O Encarregado de Negócios volta a encontrar-se com Casaroli pelas 19 horas. O texto, já rubricado pelo cardeal Villot, tem urna pequena alteração gramatical, que merece a concordância do português. Este, no entanto, repara que ao documento falta o carimbo. Casaroli chama um colaborador, a quem ordena que sele o texto. O cardeal solicita que o Governo não divulgue imediatamente o documento, mas não se opõe à sua citação por Marcello Caetano. Satisfeito, Quartin despede-se do ministro dos Estrangeiro e deixa o Vaticano. «Fui a correr para a embaixada. Estava-se quase em cima da hora da comunicação ao país; como não tinha tempo para telegrafar, telefonei para o Ministério» a dar conta do êxito da missão.

O comunicado do Vaticano afirma, logo a abrir, que «não se tratou de uma audiência no sentido próprio do termo». Expõe em seguida a sua versão: «No quadro dos encontros de carácter geral que, na sua qualidade de Pastor Universal, Sua Santidade tem com inúmeros grupos de católicos e não católicos, das mais diversas proveniências, o Santo Padre entendeu não poder opor uma recusa absoluta ao pedido de um breve encontro que lhe chegou da parte do grupo de pessoas de que se trata. Fê-lo pela forma mais simples, mais discreta e menos significativa que possível fosse: não na Basílica de S. Pedro, onde se realizava a audiência geral, mas numa sala de passagem, quando regressava, terminada a audiência; sem referência à qualificação política que as ditas pessoas se atribuíam, mas como católicos ou cristãos, tal como tinham sido apresentados no pedido». A nota assinala ainda que o Papa «ficou surpreendido e amargurado pelo facto de a Embaixada ter enviado uma nota de protesto, e em especial pelo indevido significado atribuído à audiência».

MARCELLO FALA AO PAÍS

ÀS 22 horas, Marcello Caetano surge em directo na televisão. A face é sisuda e o tom solene: «Ao anunciar que hoje falaria pela rádio e televisão, julguei que seria uma das mais longas e mais graves conversas em família que até aqui tenho tido. Felizmente os acontecimentos evoluíram de tal modo que me limitarei a curta comunicação.» Numa alusão ao autêntico contra-relógio em que decorreu a negociação Casaroli-Quartin, o chefe do Governo reconhece que a explicação da Santa Sé «foi um tanto tardia (...) mas finalmente chegou há momentos».

d.r.

Desconhece-se se é que alguma vez chegou a ser redigida a versão «hard» do discurso de Marcello. Esta comunicação é, obviamente, a «soft». Respeitando o compromisso assumido, Marcello faz uma brevíssima citação da nota do Vaticano, para frisar que, durante a audiência, «nenhuma palavra foi dita que pudesse significar ofensa a Portugal, menor atenção pela sua dignidade, juízo sobre a sua política, interferência nos seus assuntos internos». Numa leitura um tanto abusiva da nota, Caetano afiança que o Vaticano «declara que a audiência (...) não teve qualquer significado político». Manifestamente satisfeito com a explicação arr ancada à Santa Sé, o Presidente do Conselho termina a sua comunicação pondo um ponto final no conflito: «Tudo está esclarecido. As relações entre Portugal e a Santa Sé podem voltar à cordialidade antiga».

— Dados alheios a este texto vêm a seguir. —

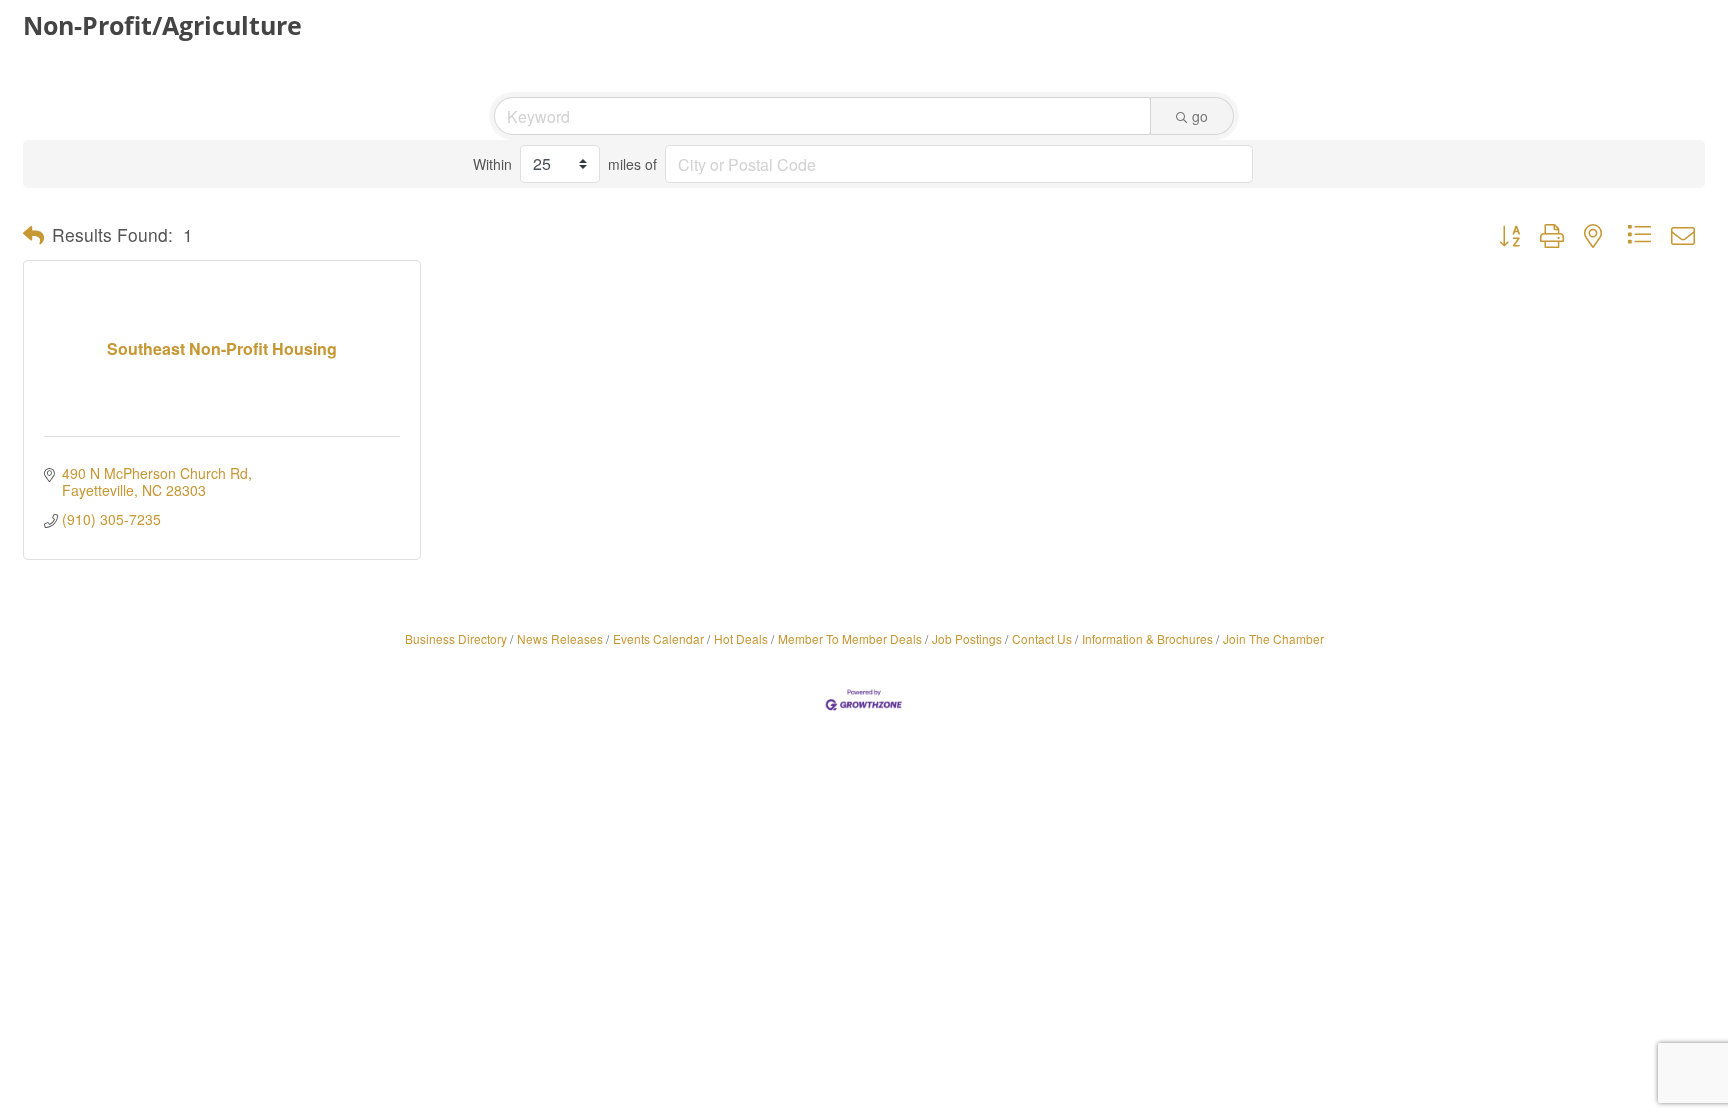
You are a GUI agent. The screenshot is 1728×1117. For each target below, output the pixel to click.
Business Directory (456, 638)
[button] (33, 235)
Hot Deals (741, 638)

Só depois da «conversa em família» é que Quartin Bastos tem tempo, paciência e disponibilidade para redigir os telegramas relativos às duas audiências com Casaroli. No primeiro telegrama (n° 74), dá conta, ainda que em linguagem cifrada, da discussão travada Acerca do valor da nota do Vaticano: se uma «comunicação verbal», ainda que de «caracter oficial», ou se uma «nota diplomática».

O telegrama refere uma conversa do Papa com o cardeal, no domingo de manhã, segundo a qual Paulo VI «estava muito admirado que a nota publicada no Osservatore Romano (...) não tivesse surtido qualquer efeito junto do Governo português».

O telegrama seguinte (n° 75) informa que, antes da segunda audiência ao português, Casaroli tinha conferenciado com o próprio Papa. Ao fazer a entrega da nota, o cardeal pedira ao Governo de Lisboa que «não considerasse aquele documento como uma desculpa formal da Santa Sé, mas que visse nela apenas um esclarecimento, uma precisão daquilo que se passara na audiência». Quartin acrescenta que Casaroli, «ao despedir-se, aludindo à sua recentíssima viagem à Finlândia, observou: `Isto é mais uma prova de que a pessoa nunca se deve ausentar do seu lugar...'».

A pedido do Vaticano, a divulgação do comunicado é sustida durante mais de um dia. Viria a ser publicado após uma prévia comunicação ao Núncio nos matutinos de dia 9, com tratamento de primeira página e na íntegra. A versão da Santa Sé, que satisfizera plenamente as autoridades portuguesas, é de pronto contrariada por um dos participantes na audiência. Em visita à Dinamarca, a convite do Partido Social-Democrata, o presidente do MPLA dá uma conferência de Imprensa. Agostinho Neto reafirma que tanto ele como os seus camaradas de armas haviam sido recebidos na qualidade de homens políticos e não na de simples católicos. Garante, por outro lado, que o Papa manifestara o seu apoio à luta pela causa da independência e lhes tinha dito que rezaria por eles.

«ESPERO QUE NÃO SE REPITA»

CONVIDADO a comentar as declarações de Neto (não publicadas em Portugal), o director da Sala de Imprensa do Vaticano, monsenhor Vaillanc, limita-se a dizer que elas «condenam-se a si próprias por não corresponderam aos factos».

O Vaticano, porém, há muito que encerrou o assunto. É certo que o comunicado da Secretaria de Estado é divulgado pela Sala de Imprensa no dia 10. Apesar disso, ele será pura e simplesmente ignorado, quer pelo «Osservatore Romano» quer pela Rádio Vaticano, que silenciam ostensivamente a comunicação de Marcello Caetano. Portugal só voltará a ser notícia a 28 de Julho, com o «Osservatore Romano» a dar grande relevo, na primeira página, à morte de Salazar.

No mesmo dia chega a Roma Eduardo Brazão, que retoma as suas funções de embaixador. É o ponto final na tempestade que assolou as relações entre a S anta Sé e a «Nação Fidelíssima». A 31, Brazão é recebido por Casaroli: uma audiência prolongada, inevitavelmente tensa, em que os dois diplomatas passam em revista os incidentes do mês e justificam as suas posições. No final, o cardeal despede-se do embaixador: «Espero que isto não se repita.»